Outra atenção necessária, e uma das maiores preocupações das famílias – e dos psicólogos – é com o escapismo, principalmente na adolescência. Ou seja, a prática dos usuários de utilizarem os jogos como “válvula de escape” da realidade, situação preocupante, já que pode limitar o desenvolvimento de habilidades sociais e afastar aquele indivíduo da família e do chamado “mundo real”. “Qualquer situação que a gente coloque como sendo solução para evitar o contato social e os desafios que se colocam é muito preocupante, porque viver em sociedade exige da gente, o tempo todo, negociação, readaptação e criar novas habilidades. E se esconder atrás dos jogos pode ser uma possibilidade de limitar o desenvolvimento. Então, de um lado, os jogos podem ser positivos, mas se não for com moderação, podem causar prejuízos. Não adianta a pessoa ter contato virtual, mas deixar de fazer outras coisas durante o dia a dia”, reforça a psicóloga Vanessa Gebrim.
Vilão ou mocinho: Como avaliar?
Na visão dos especialistas, dois pontos devem ser analisados para avaliar se um jogo é positivo ou negativo para o bem-estar mental: o estilo do jogo e a idade do jogador, explica o psicólogo Luiz Mafle. “Existem jogos que vão propor a sociabilidade, tem jogos que vão propor competição, outros uma habilidade individual maior e em cada momento isso é o importante para a sociedade como um todo.
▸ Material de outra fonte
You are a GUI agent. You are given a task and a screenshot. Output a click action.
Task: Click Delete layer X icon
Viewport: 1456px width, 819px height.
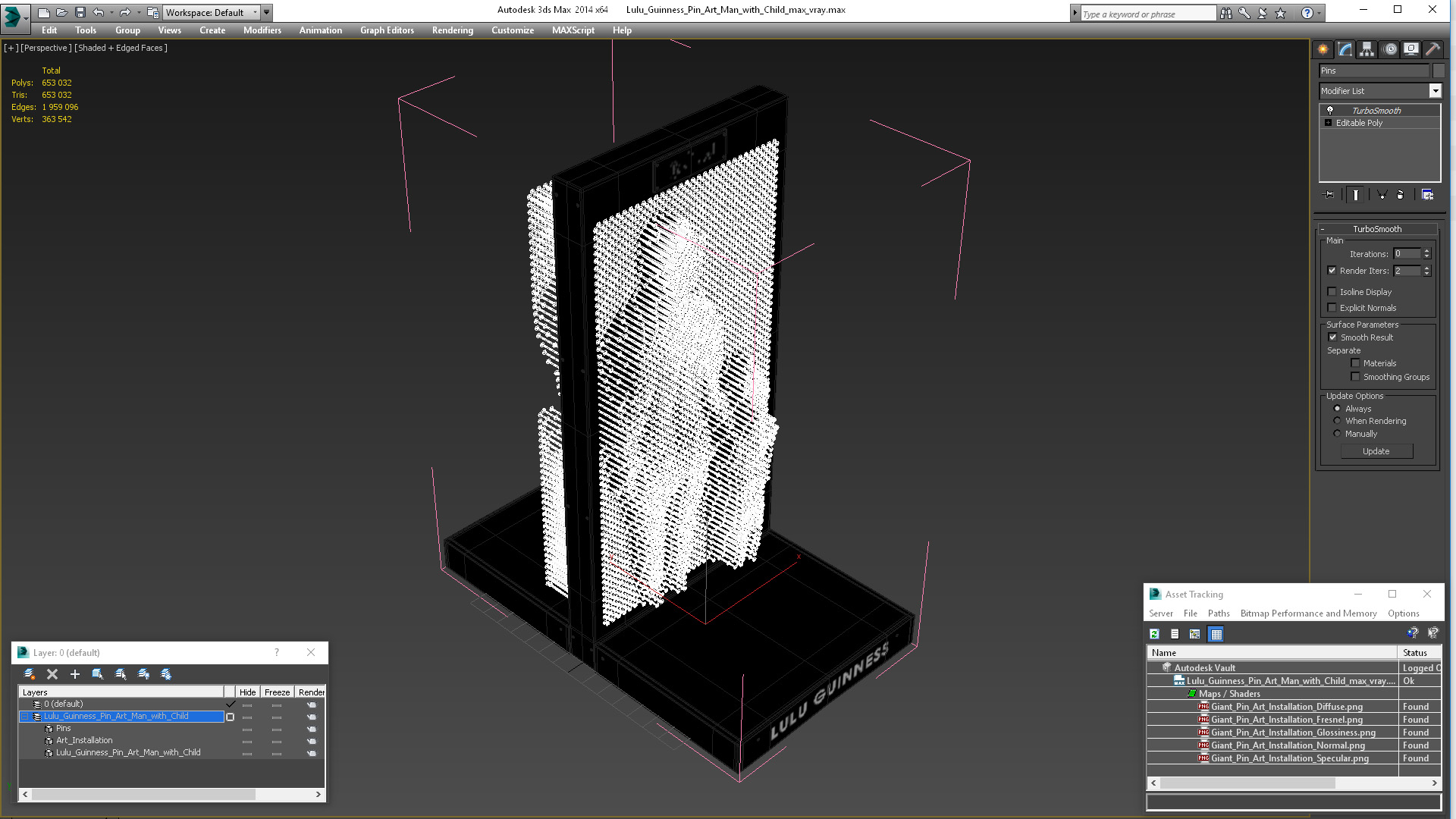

Então, em cada contexto é que vamos olhar: essa competição está fazendo ele se isolar da sociedade? É um jogo que busca o vício para manter a pessoa presa? Qual a idade da pessoa que está utilizando o jogo? É uma criança com 7 anos ou adolescente até os 14? Seria um privilégio para ele entrar no jogo ou um problema para a sociabilidade? Então esses dois pontos: o quanto o jogo é criado para manter a pessoa mais presa dentro dele, evitando contatos sociais, e qual idade a pessoa tem, aí sim esses desenvolvimentos vão sendo feitos com mais qualidade para a sociedade.”